Sutrisno adalah pria yang bisa meletakkan dirinya di antara kesenangan dan kesabaran. Ia memuja dirinya sebagaimana memuji keluarganya. Memiliki banyak kios sembako yang cabangnya tersebar di seantero Jakarta, ia merencanakan akan membahagiakan keluarganya dengan penghasilan yang dimilikinya. Sekarang ia bisa mempertanyakan nasibnya dengan baik. Bahkan ia tidak peduli akan sampai di mana batasan kejayaan itu dirasakan. Mira adalah wanita yang turut membantu kejayaan dirinya meski sosoknya tak lagi berada di sampingnya. Satu perasaan batin yang cukup kuat, meronta-ronta dalam sanubari hati Sutrisno yang terdalam. Ia merindukan belaian mendiang istrinya.

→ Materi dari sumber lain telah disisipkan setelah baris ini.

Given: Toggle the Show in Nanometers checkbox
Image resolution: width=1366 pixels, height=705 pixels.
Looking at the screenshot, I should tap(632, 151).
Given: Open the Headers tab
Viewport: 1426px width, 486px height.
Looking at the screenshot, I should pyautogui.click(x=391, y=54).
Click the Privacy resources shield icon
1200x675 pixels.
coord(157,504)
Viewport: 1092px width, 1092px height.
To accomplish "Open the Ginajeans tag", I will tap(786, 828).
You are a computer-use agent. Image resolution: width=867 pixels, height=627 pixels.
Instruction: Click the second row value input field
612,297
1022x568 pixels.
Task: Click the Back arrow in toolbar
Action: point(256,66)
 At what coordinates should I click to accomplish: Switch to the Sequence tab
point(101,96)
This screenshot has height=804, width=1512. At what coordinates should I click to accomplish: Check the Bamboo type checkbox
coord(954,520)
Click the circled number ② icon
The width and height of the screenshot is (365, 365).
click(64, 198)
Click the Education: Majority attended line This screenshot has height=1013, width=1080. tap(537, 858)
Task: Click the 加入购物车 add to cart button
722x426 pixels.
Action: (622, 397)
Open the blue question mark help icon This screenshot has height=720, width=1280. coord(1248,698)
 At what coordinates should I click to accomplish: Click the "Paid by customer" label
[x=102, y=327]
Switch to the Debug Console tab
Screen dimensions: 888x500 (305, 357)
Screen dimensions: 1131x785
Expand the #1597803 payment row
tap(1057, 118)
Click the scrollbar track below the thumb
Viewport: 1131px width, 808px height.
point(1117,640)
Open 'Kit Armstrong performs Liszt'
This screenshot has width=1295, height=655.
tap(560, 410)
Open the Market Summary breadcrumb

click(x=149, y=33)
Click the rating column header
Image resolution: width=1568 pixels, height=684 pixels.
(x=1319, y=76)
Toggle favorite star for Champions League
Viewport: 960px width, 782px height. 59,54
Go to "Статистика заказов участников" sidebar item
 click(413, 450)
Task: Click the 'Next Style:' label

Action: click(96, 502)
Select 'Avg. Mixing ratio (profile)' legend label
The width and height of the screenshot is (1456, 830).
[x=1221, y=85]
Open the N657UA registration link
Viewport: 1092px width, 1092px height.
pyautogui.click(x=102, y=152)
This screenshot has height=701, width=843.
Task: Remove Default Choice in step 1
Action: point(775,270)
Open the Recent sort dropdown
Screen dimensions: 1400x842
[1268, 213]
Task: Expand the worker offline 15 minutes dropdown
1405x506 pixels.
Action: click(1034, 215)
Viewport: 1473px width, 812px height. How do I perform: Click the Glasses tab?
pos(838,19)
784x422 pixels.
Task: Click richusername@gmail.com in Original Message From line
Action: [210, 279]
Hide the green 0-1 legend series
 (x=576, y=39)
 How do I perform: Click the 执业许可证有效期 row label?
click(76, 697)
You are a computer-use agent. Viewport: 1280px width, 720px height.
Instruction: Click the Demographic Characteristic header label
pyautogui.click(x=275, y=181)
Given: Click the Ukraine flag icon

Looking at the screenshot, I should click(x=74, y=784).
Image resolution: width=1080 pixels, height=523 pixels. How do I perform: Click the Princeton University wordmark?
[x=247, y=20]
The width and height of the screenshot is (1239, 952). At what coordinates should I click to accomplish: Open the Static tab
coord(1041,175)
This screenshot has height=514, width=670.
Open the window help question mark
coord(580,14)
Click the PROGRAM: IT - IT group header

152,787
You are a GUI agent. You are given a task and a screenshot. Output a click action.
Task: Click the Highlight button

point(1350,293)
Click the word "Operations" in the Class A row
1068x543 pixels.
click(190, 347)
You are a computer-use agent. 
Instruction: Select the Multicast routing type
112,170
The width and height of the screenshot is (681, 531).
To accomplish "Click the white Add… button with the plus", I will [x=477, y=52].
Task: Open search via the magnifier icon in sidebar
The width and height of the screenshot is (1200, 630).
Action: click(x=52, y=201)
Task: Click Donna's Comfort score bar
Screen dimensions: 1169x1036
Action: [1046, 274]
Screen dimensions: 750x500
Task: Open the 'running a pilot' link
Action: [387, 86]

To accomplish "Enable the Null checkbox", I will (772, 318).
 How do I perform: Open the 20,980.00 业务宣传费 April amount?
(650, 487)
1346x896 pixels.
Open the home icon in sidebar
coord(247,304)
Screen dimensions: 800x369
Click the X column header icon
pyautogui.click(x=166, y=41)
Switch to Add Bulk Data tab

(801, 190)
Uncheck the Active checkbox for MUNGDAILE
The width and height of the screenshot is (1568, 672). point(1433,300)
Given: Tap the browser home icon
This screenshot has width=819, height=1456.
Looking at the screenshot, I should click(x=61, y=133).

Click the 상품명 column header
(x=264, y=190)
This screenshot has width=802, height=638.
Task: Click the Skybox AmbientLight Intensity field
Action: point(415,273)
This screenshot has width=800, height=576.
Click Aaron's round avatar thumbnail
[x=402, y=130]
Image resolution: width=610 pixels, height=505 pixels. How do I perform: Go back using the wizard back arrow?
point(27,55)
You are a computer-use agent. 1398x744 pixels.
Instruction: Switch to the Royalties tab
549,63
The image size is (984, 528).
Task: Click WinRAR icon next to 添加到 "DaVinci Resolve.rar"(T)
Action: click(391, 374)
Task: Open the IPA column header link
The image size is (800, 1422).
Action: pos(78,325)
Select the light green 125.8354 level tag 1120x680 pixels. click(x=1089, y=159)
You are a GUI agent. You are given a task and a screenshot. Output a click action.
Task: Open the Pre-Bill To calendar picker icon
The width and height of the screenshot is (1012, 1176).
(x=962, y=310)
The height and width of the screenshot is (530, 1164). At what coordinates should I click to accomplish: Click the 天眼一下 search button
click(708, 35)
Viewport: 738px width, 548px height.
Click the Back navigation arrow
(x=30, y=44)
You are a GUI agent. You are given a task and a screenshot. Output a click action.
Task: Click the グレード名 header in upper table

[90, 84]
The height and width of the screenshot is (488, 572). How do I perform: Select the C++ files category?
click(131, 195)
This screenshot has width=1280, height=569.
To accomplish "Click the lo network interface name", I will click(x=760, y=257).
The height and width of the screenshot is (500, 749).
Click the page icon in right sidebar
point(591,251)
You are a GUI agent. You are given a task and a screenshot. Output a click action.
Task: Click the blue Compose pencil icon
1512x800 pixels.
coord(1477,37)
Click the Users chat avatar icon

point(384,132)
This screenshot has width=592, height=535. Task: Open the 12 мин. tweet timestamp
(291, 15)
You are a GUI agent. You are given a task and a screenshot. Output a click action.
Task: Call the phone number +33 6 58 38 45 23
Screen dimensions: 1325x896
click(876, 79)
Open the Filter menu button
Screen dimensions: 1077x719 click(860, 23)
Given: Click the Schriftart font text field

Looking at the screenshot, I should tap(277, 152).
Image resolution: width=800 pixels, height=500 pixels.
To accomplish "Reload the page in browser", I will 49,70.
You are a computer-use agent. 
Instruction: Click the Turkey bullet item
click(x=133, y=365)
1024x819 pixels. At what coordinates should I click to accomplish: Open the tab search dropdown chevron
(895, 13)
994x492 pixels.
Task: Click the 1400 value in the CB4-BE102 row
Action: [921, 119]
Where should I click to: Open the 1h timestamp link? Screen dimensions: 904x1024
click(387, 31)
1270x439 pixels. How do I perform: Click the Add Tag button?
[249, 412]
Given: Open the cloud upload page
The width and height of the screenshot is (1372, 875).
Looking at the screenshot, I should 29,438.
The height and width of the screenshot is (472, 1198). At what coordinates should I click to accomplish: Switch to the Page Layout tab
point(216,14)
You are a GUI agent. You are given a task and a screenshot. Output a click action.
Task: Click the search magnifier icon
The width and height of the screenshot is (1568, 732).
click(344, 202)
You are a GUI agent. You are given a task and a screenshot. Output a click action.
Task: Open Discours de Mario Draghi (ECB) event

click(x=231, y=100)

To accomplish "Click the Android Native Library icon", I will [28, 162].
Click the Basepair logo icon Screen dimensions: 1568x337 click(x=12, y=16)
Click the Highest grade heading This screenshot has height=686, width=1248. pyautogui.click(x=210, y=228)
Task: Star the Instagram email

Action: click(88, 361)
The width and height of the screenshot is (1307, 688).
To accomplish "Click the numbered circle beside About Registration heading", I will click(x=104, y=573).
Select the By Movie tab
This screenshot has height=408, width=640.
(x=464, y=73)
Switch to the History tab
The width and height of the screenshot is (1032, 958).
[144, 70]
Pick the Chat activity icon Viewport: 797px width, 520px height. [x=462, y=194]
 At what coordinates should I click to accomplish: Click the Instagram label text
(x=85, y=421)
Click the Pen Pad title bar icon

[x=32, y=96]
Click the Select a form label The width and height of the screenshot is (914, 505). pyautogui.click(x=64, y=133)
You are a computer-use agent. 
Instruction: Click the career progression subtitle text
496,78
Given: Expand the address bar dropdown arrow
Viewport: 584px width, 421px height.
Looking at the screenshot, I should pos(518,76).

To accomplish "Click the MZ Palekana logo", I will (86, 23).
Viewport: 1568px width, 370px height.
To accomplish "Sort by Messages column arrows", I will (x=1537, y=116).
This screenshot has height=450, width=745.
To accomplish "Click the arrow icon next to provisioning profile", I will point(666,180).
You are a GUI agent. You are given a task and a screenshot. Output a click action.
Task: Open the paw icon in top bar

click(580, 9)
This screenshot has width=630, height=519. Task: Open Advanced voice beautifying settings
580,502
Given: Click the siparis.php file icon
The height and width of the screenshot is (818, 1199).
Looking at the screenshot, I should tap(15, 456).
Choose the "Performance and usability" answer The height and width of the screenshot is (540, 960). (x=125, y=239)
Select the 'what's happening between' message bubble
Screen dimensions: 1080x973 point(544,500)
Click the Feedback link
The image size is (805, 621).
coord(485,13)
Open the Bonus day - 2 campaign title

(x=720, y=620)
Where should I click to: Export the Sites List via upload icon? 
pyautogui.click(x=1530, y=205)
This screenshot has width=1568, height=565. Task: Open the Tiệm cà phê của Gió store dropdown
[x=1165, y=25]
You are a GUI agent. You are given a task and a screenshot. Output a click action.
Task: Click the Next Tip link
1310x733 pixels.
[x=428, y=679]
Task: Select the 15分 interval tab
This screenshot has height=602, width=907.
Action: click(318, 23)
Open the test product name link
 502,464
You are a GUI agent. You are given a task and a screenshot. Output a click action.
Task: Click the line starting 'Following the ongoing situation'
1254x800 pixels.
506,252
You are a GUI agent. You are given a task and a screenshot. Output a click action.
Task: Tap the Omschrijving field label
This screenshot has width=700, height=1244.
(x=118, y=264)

Rudi Hariansyah, seorang pengusaha sembako asal desa Pasar Wetan, berkali-kali menelepon dirinya untuk segera datang ke rumah secepatnya untuk mengambil uang pembelian bahan-bahan sembako itu tanpa harus ditransfer. Sutrisno sebenarnya mengetahui, mengapa Rudy tidak mau mentransfer uang pembelian sembako darinya dan lebih memilih dirinya sendiri yang harus mengambil uang itu ke Garut. Itu karena lelaki itu ingin bertemu dengannya. Itu saja. Tapi ada alasan yang tidak ingin Sutrisno kehendaki. Ia tidak mau pergi ke Desa Pasar Wetan, bukan karena malas atau tidak membutuhkan uang, melainkan ia masih merasakan ketakutan karena ibunya kerap kali mengingatkan seperti ini, "kamu jangan coba-coba kembali ke desa Pasar Wetan itu lagi, ya. Nanti kamu dipukul sama orang gila itu." Yang dimaksud 'orang gila', adalah Jajang Suherman—Pak RT, yang mengusir keluarganya tujuh tahun lalu. Ia benar- benar masih tidak mengerti, mengapa bisa sampai sejauh ini untuk membayangkan hal sedemikian rupa. Bikin runyam kepala saja.
Ada alasan lain yang justru membuatnya heran. Keheranan itu, semakin lama dipikirkan, membuahkan hasil berupa rasa penasaran yang makin menjadi-jadi saja. Dari mana datangnya jawaban, tentu harus ada tindakan. Ia tidak ingin pergi ke desa Pasar Wetan hanya karena salah seorang pengusaha di sana memesan bahan-bahan sembako padanya begitu banyak dan membayarnya dengan cara bertemu, melainkan ada ketergantungan dari cara perintah ibunya yang tidak mengijinkan dirinya untuk kembali ke Desa Pasar Wetan. Namun hatinya berkata lain, demikian batin Sutrisno berkata. Ia bisa saja melanggar perintah ibunya. Justru ada sebab dan akibat yang tidak bisa ia patahkan dengan cara berdiam diri tanpa ada tindakan yang menyeluruh. Meskipun ibunya sudah kerap kali mengatakan, jangan sampai kembali ke desa Pasar Wetan, Sutrisno sudah meneguhkan tekad untuk berangkat ke sana malam ini sembari berziarah ke makam mendiang istrinya.
KAMU SEDANG MEMBACA
KEMBAR GAIB
HorreurDana dan Dini adalah "kembar pengantin" dalam kepercayaan Jawa. Mereka kembar namun berbeda jenis kelamin. Keduanya tumbuh menjadi anak-anak yang sehat di bawah asuhan ayah mereka, Sutrisno dan nenek mereka, Nur Romlah. Hingga suatu hari, keanehan d...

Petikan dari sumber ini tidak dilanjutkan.